Search code examples
cntk

How can I access the comment columns when using CNTKTextFormat reader?


I can't figure out how to access the comment columns in my data files that are in CNTKTextFormat. For example, in this tutorial, you have the following:

19  |S0 178:1 |# BOS      |S1 14:1 |# flight  |S2 128:1 |# O
19  |S0 770:1 |# show                         |S2 128:1 |# O
19  |S0 429:1 |# flights                      |S2 128:1 |# O

How can I access the commented data?


Solution

  • If you instantiate your minibatch source like this:

    data_source = (CTFDeserializer("mydata.ctf", ...), randomize=False, ...)
    

    you can then open the input file you passed to CTFDeserializer with Python and parse it minibatch by minibatch. It is very important to set randomize=False otherwise the reader and your manual parsing below will not be in sync. For example if the file object is stream and the minibatch size is batch_size the following code will print each sequence's commented columns as a dictionary mapping the preceding column name (S0, S1, or S0) to the sequence of strings found in the comment columns.
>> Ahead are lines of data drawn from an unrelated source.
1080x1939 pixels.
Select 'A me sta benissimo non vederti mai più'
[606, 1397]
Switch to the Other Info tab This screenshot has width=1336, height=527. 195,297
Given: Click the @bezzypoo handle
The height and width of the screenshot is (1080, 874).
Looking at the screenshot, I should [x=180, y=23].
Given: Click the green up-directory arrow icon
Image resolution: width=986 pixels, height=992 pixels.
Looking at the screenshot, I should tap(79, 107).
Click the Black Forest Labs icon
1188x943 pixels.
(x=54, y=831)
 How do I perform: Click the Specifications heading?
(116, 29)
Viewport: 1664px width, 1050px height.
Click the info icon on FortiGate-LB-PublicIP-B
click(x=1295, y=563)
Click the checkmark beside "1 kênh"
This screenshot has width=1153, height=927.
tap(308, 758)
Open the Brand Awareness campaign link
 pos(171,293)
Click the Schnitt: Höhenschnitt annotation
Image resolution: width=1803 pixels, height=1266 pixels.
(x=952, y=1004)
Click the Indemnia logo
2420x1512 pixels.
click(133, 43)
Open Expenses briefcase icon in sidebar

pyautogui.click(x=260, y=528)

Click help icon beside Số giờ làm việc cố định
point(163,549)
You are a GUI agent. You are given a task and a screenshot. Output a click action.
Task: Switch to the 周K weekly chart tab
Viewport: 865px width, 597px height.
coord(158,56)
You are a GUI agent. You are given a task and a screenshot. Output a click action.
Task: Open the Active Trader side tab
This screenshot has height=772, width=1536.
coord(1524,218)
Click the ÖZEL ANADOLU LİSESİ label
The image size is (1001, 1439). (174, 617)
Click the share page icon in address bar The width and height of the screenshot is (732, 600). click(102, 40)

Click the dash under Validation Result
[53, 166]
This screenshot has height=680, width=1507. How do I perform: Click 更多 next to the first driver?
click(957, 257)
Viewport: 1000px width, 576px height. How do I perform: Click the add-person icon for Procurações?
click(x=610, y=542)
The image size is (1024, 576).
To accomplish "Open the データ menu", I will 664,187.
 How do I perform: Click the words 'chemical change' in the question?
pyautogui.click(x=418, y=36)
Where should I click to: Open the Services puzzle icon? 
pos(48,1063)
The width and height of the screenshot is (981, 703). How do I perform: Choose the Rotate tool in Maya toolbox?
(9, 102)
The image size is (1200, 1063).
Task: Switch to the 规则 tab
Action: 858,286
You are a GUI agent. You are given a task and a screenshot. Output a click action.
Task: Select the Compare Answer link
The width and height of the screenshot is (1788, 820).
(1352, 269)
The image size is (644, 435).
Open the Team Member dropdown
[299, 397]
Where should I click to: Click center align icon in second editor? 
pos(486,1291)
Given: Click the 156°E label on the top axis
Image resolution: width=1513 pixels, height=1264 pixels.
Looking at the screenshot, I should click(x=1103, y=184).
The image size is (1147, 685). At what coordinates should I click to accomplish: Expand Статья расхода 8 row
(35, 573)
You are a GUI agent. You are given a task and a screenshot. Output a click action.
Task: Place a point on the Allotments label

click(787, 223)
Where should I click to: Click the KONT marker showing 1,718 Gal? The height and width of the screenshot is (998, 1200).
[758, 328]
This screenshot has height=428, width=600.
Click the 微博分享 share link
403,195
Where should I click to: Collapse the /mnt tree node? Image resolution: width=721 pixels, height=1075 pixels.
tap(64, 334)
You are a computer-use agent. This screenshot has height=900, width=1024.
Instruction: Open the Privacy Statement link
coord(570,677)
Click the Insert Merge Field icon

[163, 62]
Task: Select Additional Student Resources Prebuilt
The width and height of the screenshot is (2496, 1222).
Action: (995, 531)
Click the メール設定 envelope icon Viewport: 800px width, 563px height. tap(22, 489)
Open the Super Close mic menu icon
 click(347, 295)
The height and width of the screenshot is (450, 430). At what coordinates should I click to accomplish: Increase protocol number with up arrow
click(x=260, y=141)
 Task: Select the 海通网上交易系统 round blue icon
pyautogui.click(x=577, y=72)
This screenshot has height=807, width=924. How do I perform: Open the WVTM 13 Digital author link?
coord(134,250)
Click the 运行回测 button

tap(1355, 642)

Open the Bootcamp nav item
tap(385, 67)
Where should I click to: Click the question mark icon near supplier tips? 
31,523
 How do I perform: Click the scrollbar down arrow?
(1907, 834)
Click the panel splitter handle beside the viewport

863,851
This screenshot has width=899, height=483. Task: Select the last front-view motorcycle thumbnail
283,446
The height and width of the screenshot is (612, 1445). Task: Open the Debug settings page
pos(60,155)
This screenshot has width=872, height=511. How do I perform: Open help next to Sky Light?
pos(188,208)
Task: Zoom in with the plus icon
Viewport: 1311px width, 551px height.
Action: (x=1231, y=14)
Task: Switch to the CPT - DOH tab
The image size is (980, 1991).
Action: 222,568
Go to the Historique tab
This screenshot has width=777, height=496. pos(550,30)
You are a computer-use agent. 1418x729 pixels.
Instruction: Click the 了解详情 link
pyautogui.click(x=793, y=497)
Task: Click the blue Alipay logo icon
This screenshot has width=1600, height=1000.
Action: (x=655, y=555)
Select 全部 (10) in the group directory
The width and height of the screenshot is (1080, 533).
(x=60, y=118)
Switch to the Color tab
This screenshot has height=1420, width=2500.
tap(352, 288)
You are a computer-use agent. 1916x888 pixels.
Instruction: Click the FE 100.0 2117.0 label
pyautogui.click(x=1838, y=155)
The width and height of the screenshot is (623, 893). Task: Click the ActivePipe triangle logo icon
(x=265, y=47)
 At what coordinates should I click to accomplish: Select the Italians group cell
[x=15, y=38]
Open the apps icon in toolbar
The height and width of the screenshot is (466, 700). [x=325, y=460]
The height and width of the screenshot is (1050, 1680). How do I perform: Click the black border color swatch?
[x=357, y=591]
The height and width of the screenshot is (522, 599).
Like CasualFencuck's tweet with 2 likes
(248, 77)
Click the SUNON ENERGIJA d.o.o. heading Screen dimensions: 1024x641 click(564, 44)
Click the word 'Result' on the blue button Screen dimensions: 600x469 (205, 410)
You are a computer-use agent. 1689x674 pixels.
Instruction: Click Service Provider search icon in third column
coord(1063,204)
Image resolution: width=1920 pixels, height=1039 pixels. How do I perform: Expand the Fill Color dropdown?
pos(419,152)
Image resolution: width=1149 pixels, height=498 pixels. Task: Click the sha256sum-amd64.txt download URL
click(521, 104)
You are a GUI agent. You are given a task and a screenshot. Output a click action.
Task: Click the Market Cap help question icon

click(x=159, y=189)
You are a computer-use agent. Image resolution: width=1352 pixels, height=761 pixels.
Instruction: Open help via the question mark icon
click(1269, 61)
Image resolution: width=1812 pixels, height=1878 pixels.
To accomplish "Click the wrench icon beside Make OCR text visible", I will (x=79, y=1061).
    from itertools import groupby from collections import defaultdict

     stream = open("mydata.ctf")
    
     lines = [stream.readline() for i in range(batch_size)]
     for seqid, sequence in groupby(lines, lambda s:s.split()[0]):
         mapping = defaultdict(list)
         for sample in sequence:
             parts = sample.split('|')
             unused = [mapping[parts[i-1].split(' ')[0].strip()].append(p.strip()) for i, p in enumerate(parts) if p.startswith('#')]
         print(seqid, mapping)
    

    For the above example input it produces:

    19 defaultdict(<class 'list'>, {'S0': ['# BOS', '# show', '# flights'], 'S2': ['# O', '# O', '# O'], 'S1': ['# flight']})
    

    This example will work for the above input format. If your actual format is different you will have to adapt this for your purposes.